Dizzee Rascal isn’t a rapper in the manner that most Americans would recognize. He’s British, and he sounds it. Although he’s clearly a student of U.S. hip-hop, nicking lines here and there from Snoop Dogg and the Diplomats, Dizzee’s thickly accented flow can be as inscrutable as it is mesmerizing. He sounds like he’s literally coughing up his words, keeping time to the irregular pulse of his mostly self-produced tracks–which evoke everything from clanging pots and pans (“Girls”) to Renaissance-themed video games (“Stand Up Tall”)–and the far more jagged rhythms of his complicated inner life. Still, at its core, Showtimeis a classic sophomore album in the hip-hop sense: puffy with bluster,brimming with indignation. On “Face,” Dizzee shits on the sycophants who ask him for dub plates and bemoans “smiling just for the sake of God knows what.” On “Knock, Knock,” which sounds like the lost twin of Clipse’s “Grindin’,” Dizzee revisits the attack he suffered just before the release of his debut, the Mercury Prize-winning Boy in Da Corner: “Five stab wounds,” he scoffs, a la 50 Cent, “helped me sell double.”
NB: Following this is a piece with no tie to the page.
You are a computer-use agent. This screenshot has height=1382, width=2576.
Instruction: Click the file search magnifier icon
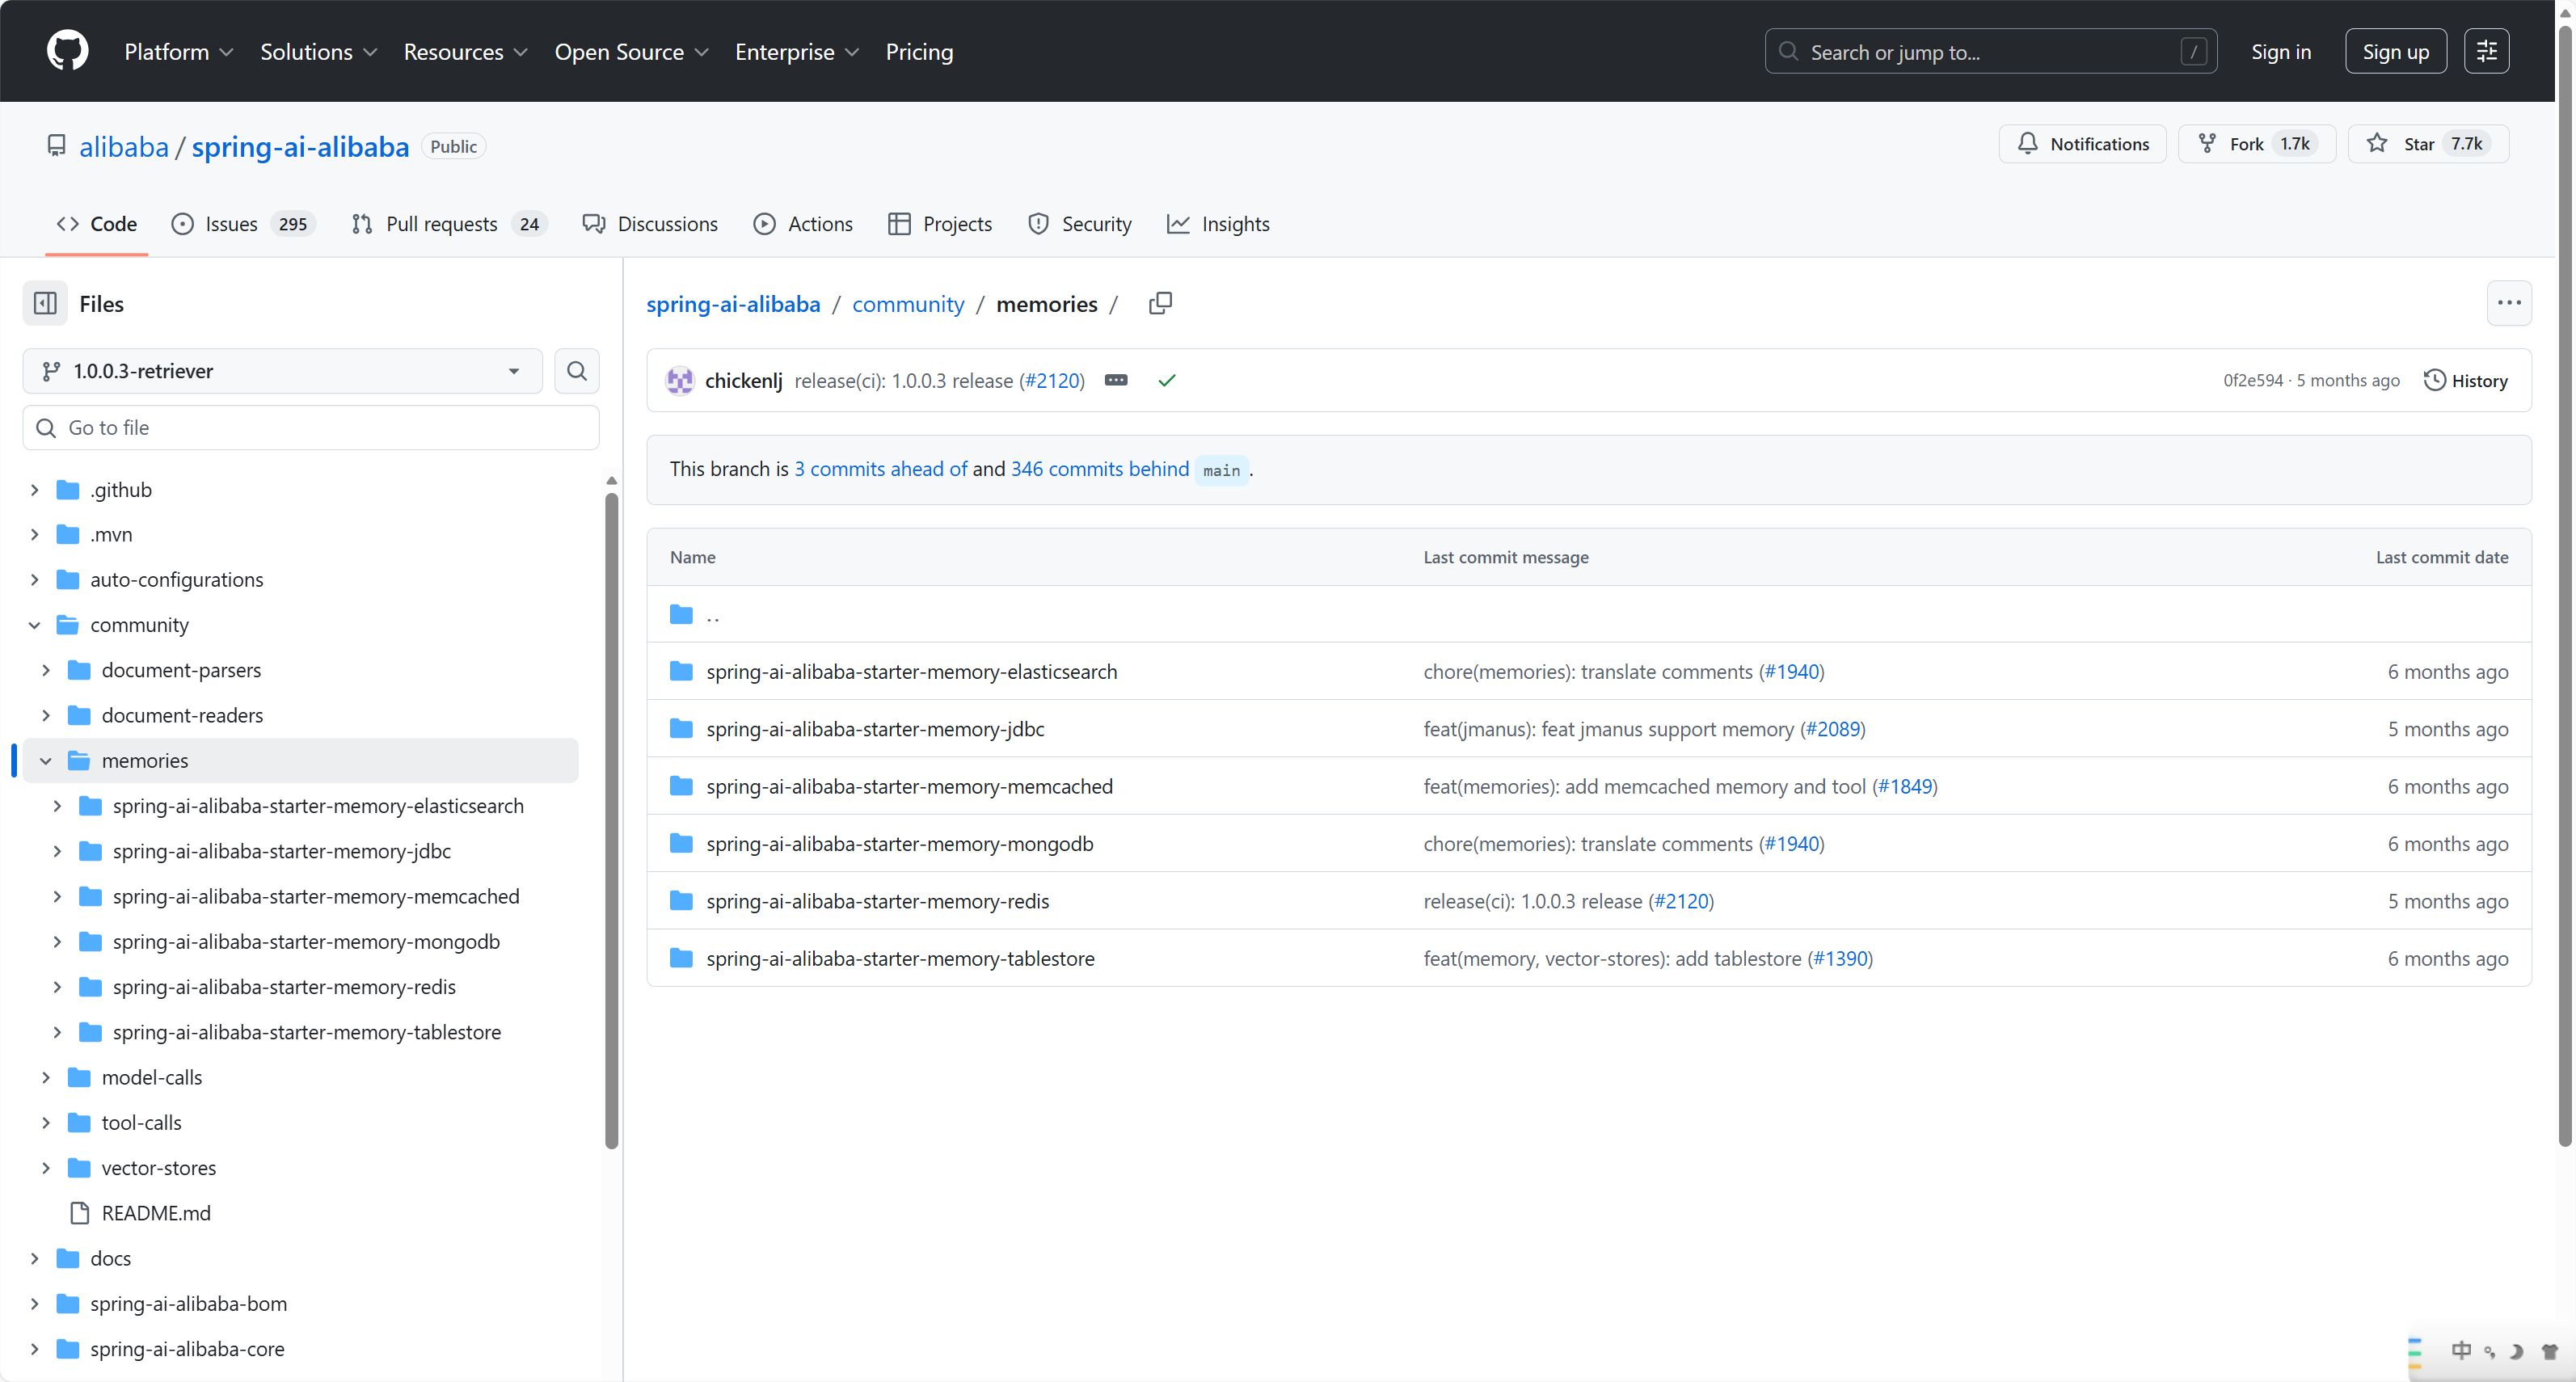pos(577,371)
But where Fiddy and his brethren are all about mythologizing their ‘hoods, Dizzee nails the true cruelty of such places–their capacity to exact a toxic loyalty, even as their denizens tear each other down. On “Imagine,” he asks someone he left behind, “[Do] you love me for giving you some hope / Or resent me cause your pride got hurt?” Given that much of Showtime is delivered through a sniper’s crosshairs, Dizzee knows that question’s just rhetorical.